Wash the Purslane plants and the lamb's quarter leaves separately. If the Purslane is large, chop into 2-inch lengths. Put the Purslane in a saucepan, cover with water, and boil 3 to 5 minutes. Drain and set aside. Put the wet lamb's quarter leaves and green onions in a skillet, cover tightly, and steam 3 to 5 minutes, depending on the size and age of the leaf. Drain and mix with the Purslane in a salad bowl. Put the sunflower seeds in a blender with the oil and pulverize until chunky. Add the vinegar and season to taste. If dressing is too thick, thin with more vinegar. Pour the dressing over the salad greens.

Serves 4 to 6

× 1-1/2 cup Purslane flour (see above)
× 1-1/2 cup flour
× 2 tablespoons baking powder
× 1 teaspoon salt
× 1 egg
× 1 scant cup milk
× 3 tablespoons oil

Mix and pour on hot griddle about a silver dollar's worth of batter. Cook until golden and serve with butter and syrup. Add fresh fruit if you like. My personal favorite is bananas or wild strawberries. Remember to get out all those jellies that you made that didn't quite set up right. This is a great time to show off you pancake syrup making skills!

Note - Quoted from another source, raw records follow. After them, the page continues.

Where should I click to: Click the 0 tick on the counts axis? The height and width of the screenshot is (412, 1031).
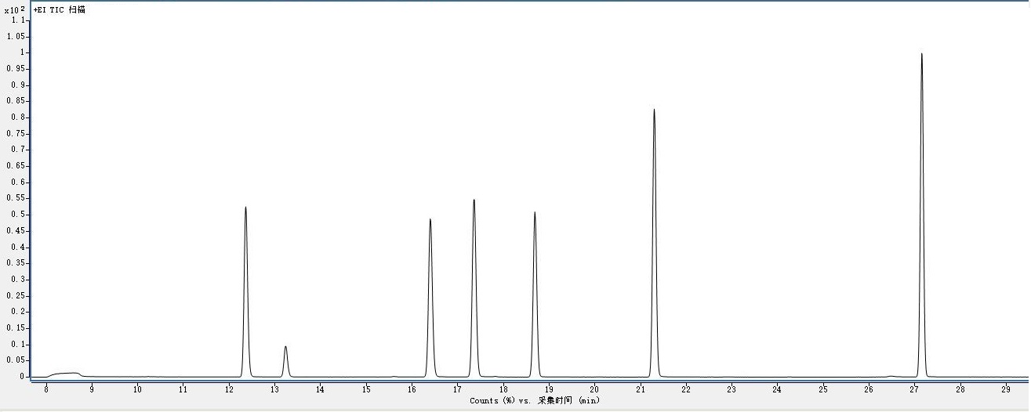23,377
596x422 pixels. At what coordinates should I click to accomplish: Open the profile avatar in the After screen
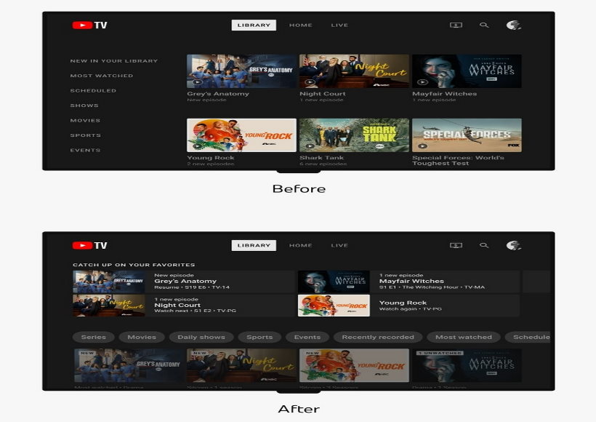coord(513,246)
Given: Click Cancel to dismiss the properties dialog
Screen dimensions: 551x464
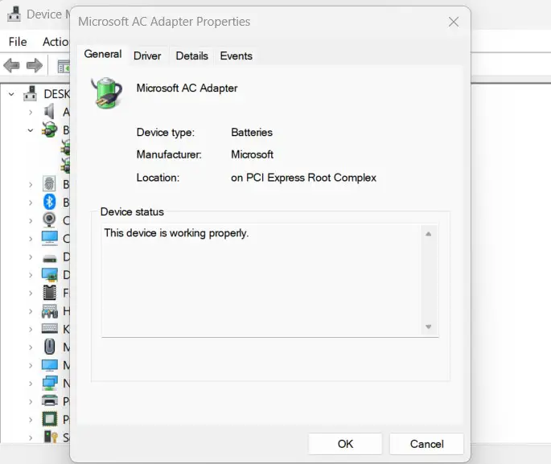Looking at the screenshot, I should tap(426, 444).
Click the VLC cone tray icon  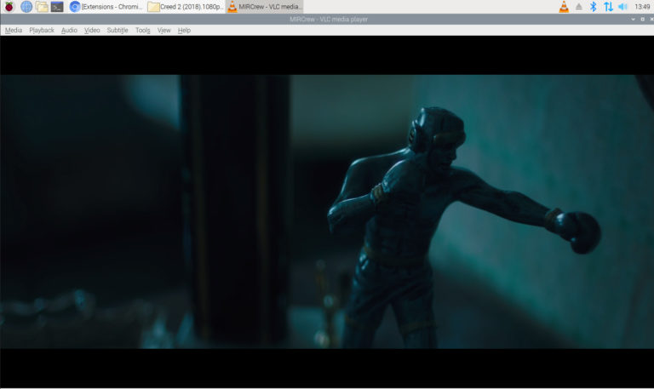click(x=563, y=7)
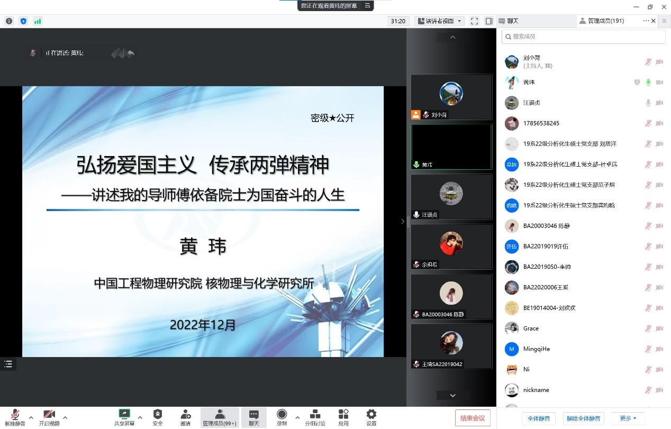The height and width of the screenshot is (429, 671).
Task: Click the Share Screen (共享屏幕) icon
Action: point(124,415)
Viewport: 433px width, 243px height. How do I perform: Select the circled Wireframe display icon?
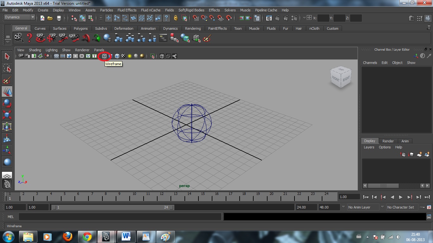coord(105,56)
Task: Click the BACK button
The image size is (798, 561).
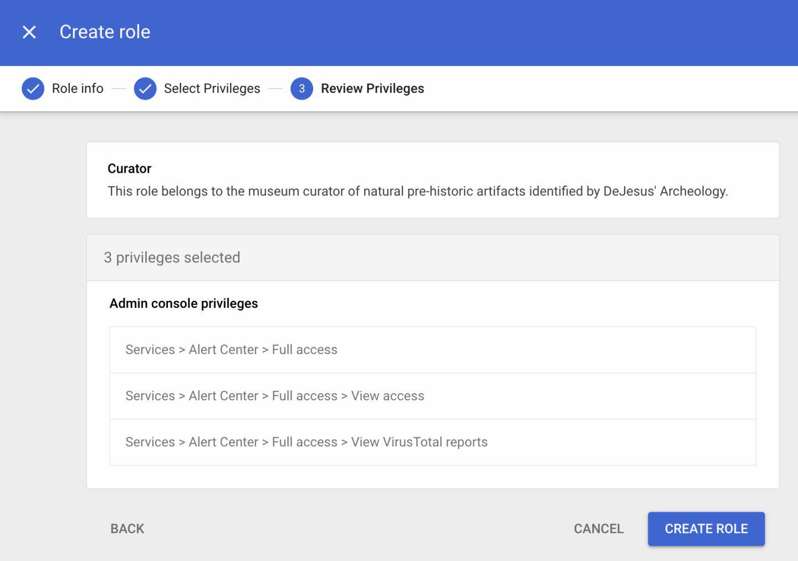Action: (126, 528)
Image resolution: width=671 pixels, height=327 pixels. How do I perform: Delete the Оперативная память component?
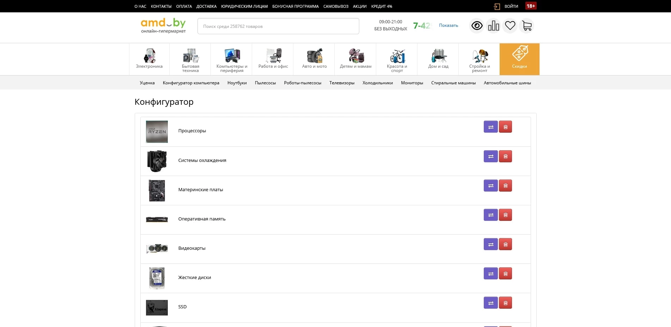coord(505,215)
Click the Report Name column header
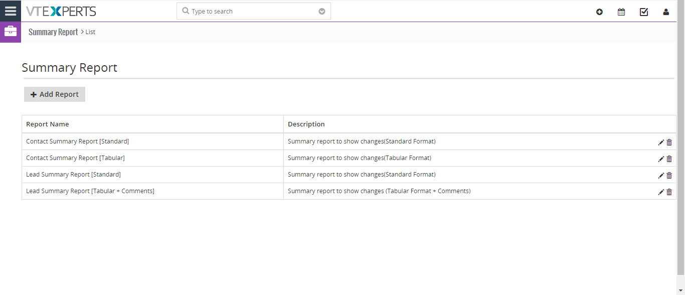The width and height of the screenshot is (685, 295). click(48, 124)
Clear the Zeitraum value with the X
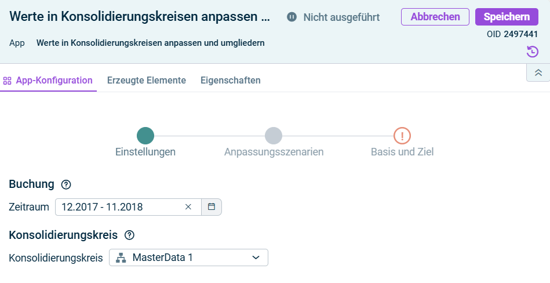 (x=188, y=207)
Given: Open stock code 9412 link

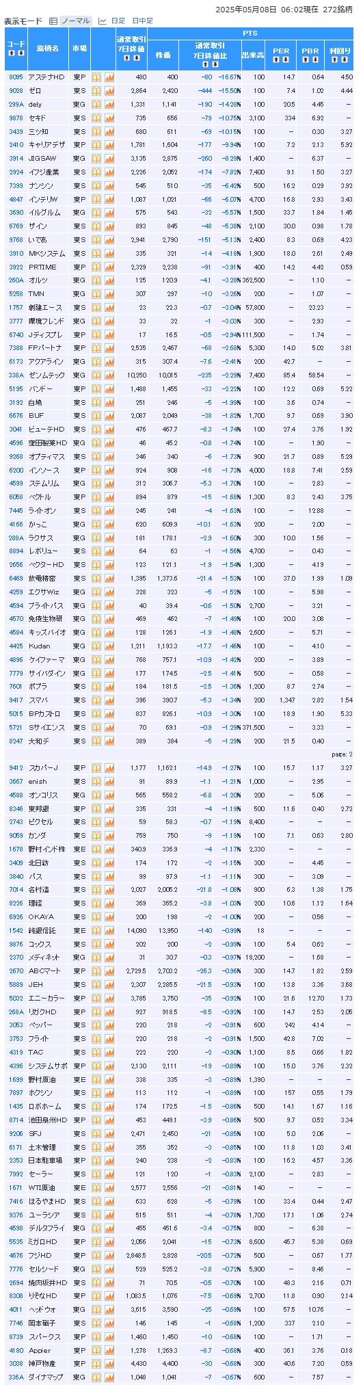Looking at the screenshot, I should (x=16, y=768).
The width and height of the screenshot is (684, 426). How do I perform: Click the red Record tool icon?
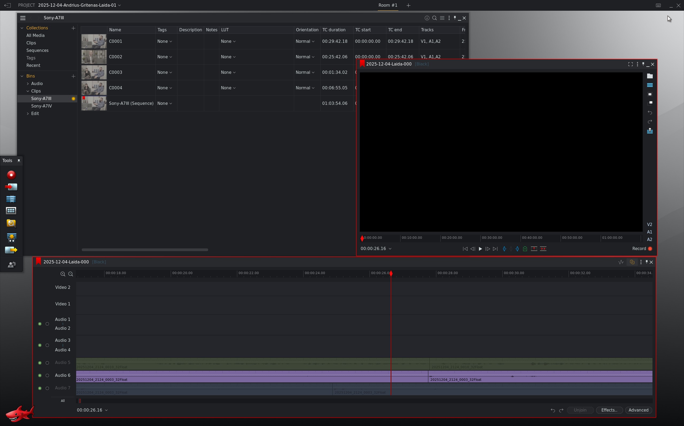(x=11, y=175)
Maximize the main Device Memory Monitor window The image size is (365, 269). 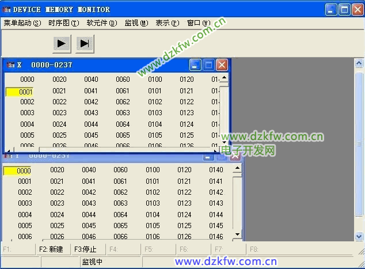click(x=344, y=10)
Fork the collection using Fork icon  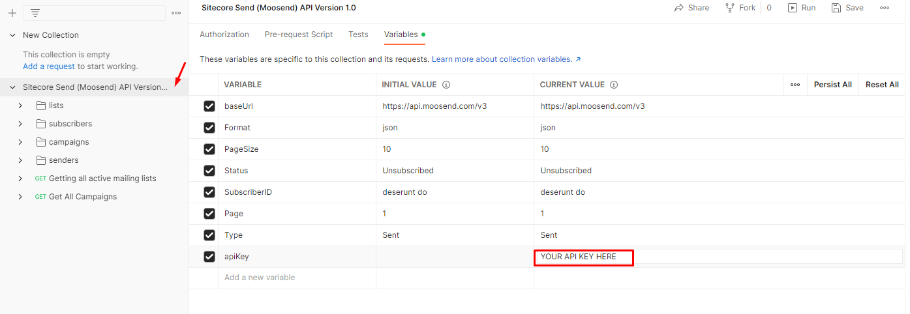pyautogui.click(x=730, y=8)
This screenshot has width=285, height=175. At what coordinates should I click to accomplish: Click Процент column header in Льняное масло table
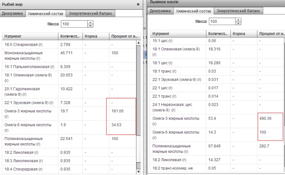point(271,34)
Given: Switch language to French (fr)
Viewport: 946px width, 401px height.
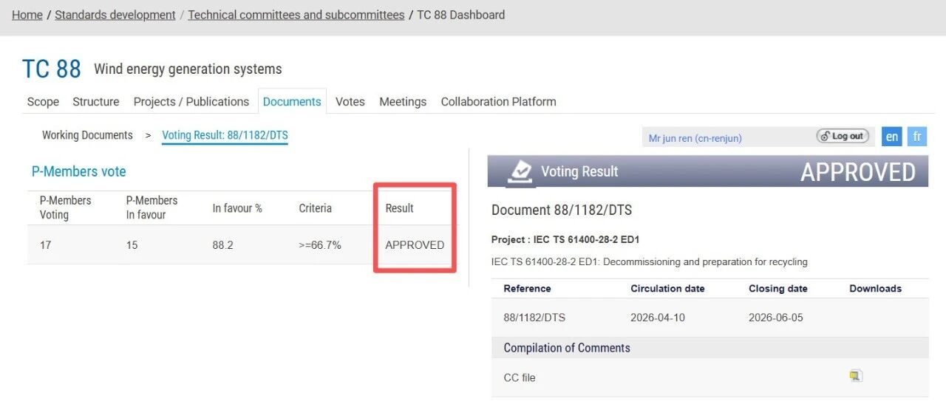Looking at the screenshot, I should pos(916,137).
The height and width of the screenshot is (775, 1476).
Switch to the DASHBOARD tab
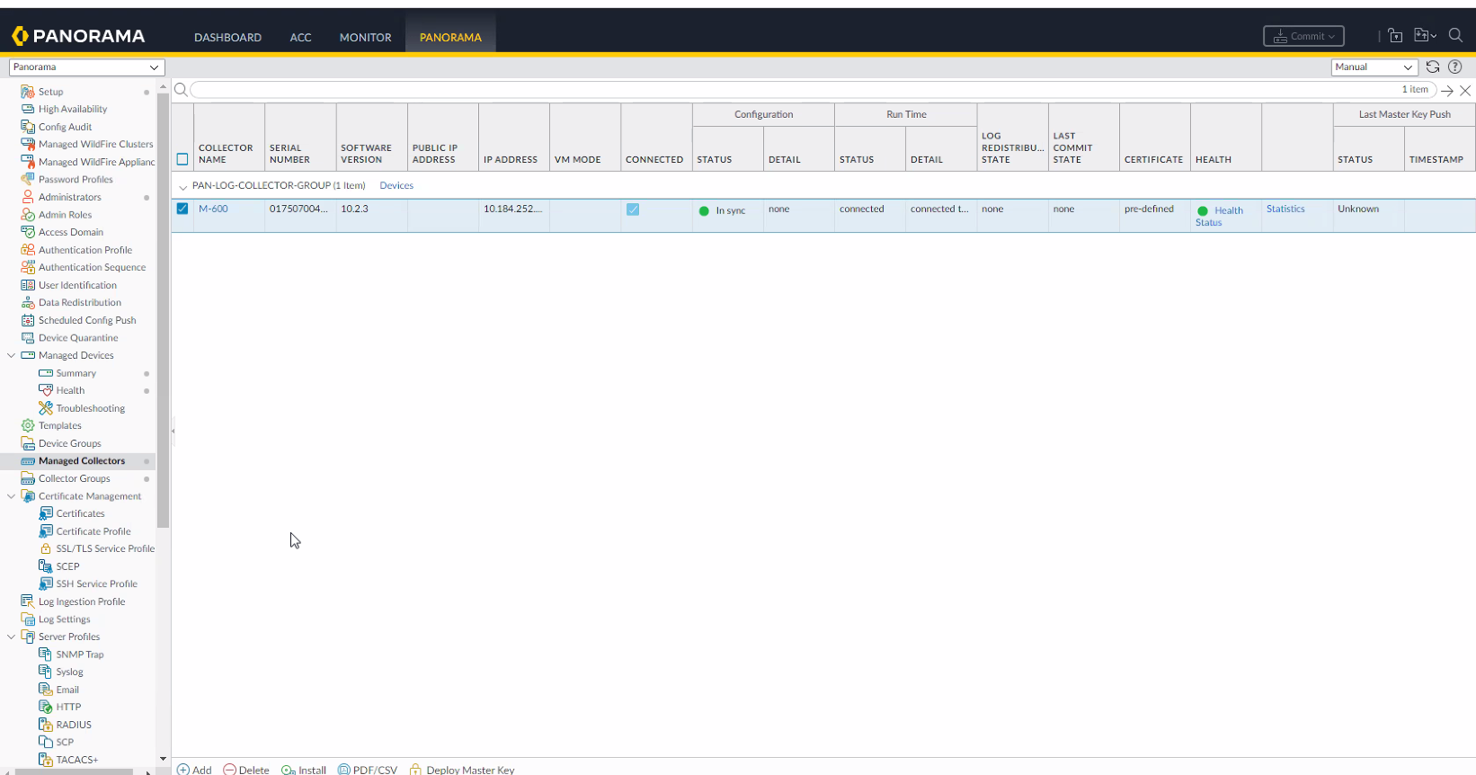click(227, 37)
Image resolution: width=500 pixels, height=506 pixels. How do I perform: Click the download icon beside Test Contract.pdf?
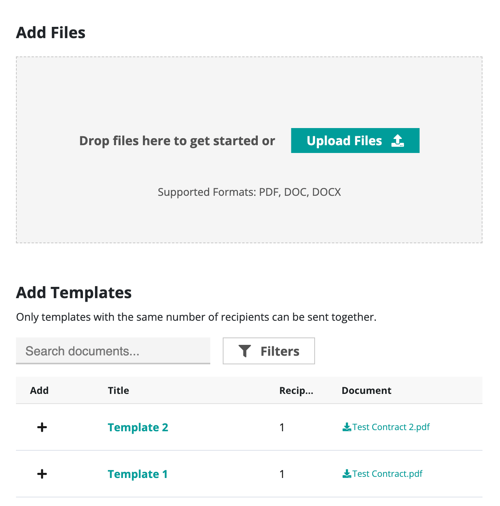(347, 473)
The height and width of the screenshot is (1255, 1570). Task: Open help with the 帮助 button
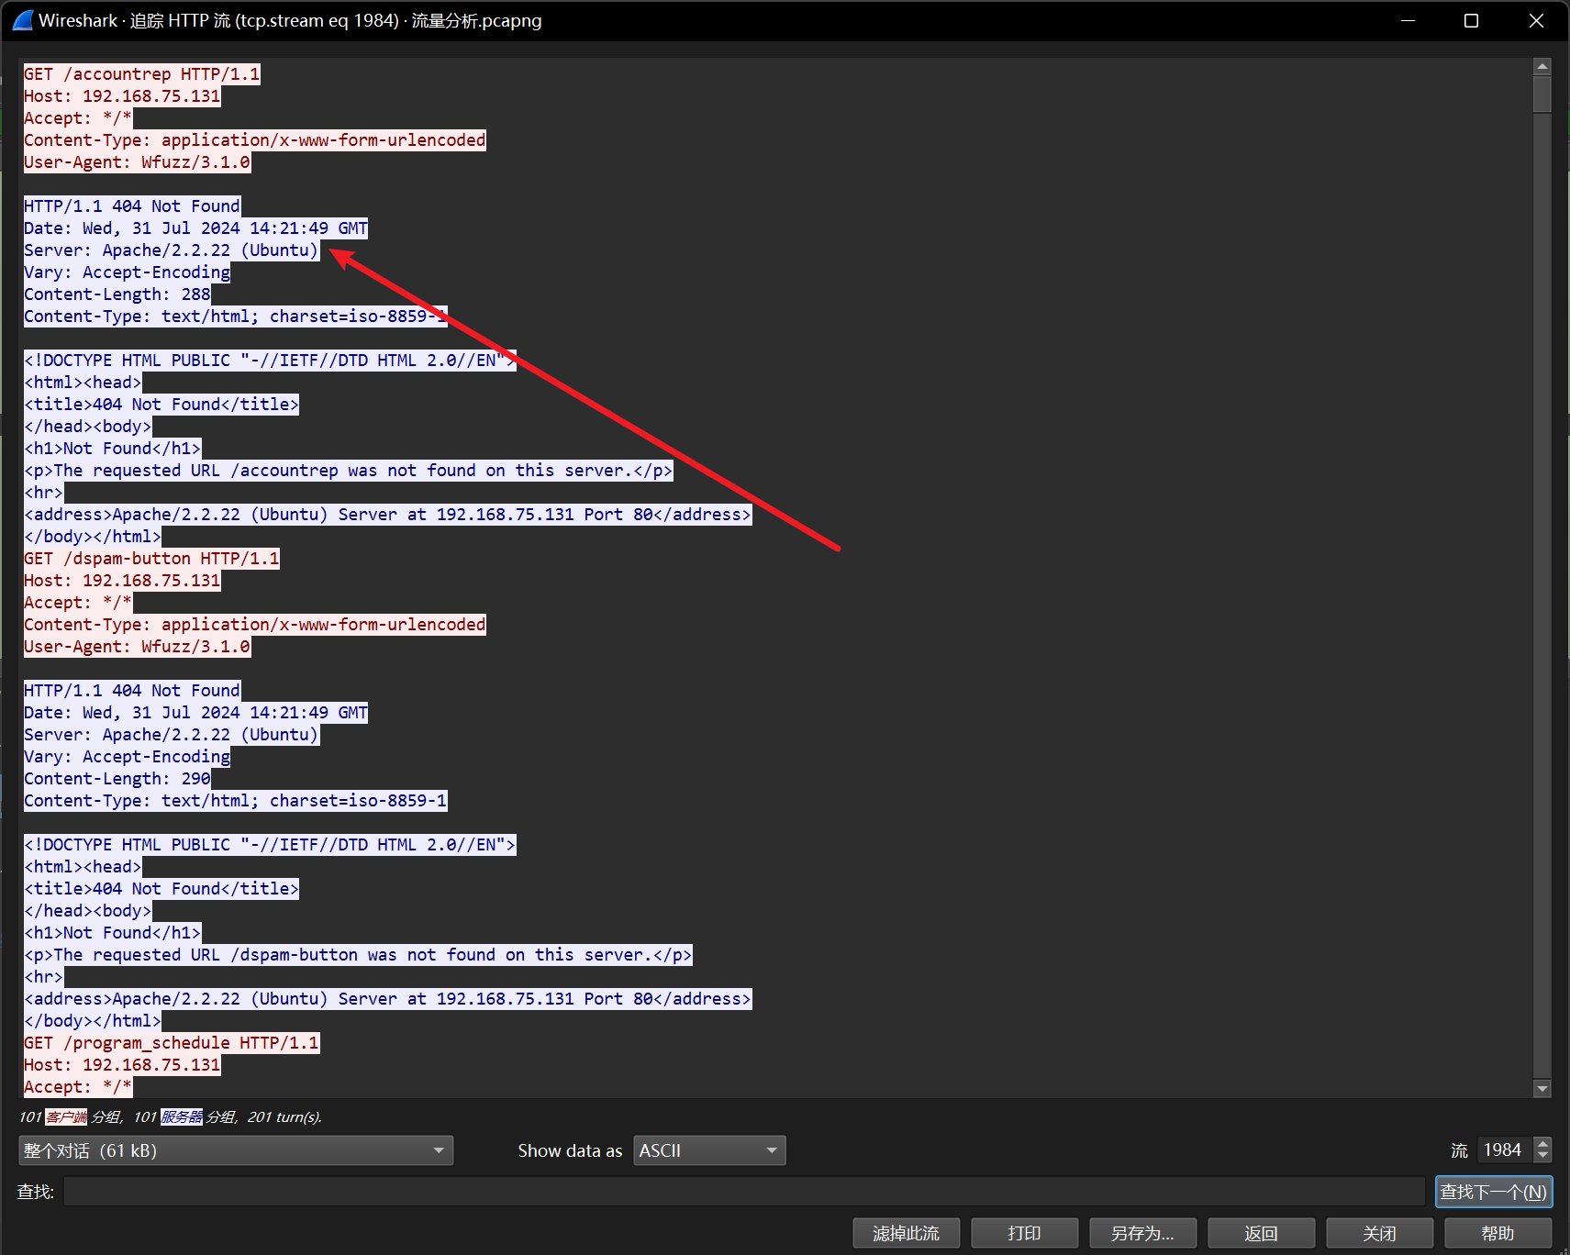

× 1 quart Purslane stems and leaves
× 3 garlic cloves, sliced
× 1 quart apple cider vinegar (or old pickle, jalapeno juice, etc.)
× 10 peppercorns

Clean the Purslane stems and leaves by rinsing with fresh water. Cut into 1" pieces and place in clean jars with lids. Add the spices and pour the vinegar over the Purslane. Keep this in the refrigerator and wait at least two weeks before using. Serve as a side dish with omelets and sandwiches.


× Purslane tips (pre-cooked)
× 1 egg
× bread crumbs (enough to make a damp mixture)
× 1 medium onion (diced)
× 1 clove garlic (minced)
× Salt and pepper

Combine ingredients and bake in a 350-degree oven for 30 minutes or until top is browning.


× 2 cups chopped Purslane
× 1/2 cup chopped onion
× 1/2 bell pepper
× 2 cups canned or fresh tomatoes
× 1-4 oz can of sliced mushrooms
× Salt to taste
× Sprinkle of garlic powder
× Soy sauce (optional)

Cook Purslane, onion and pepper until tender. Add remaining ingredients and simmer a few minutes. Rice can be added to the mixture if desired and cooked for 20-40 minutes.


Also be sure to try out Purslane as a batter-dipped fried companion to your other wild fritters such as dandelion, morel and daylilies. Simply dip in an egg/milk mixture and roll in flour and spices. Deep fry in your favorite oil and serve hot.

You can also blanch the leaf tips and freeze for latter use. I have found that it keeps well and makes a good addition to my soups and stews. This is a good idea if you have an "anti-greens" family since they will never know that they are receiving such a high vitamin wild veggie hidden in their favorite stew.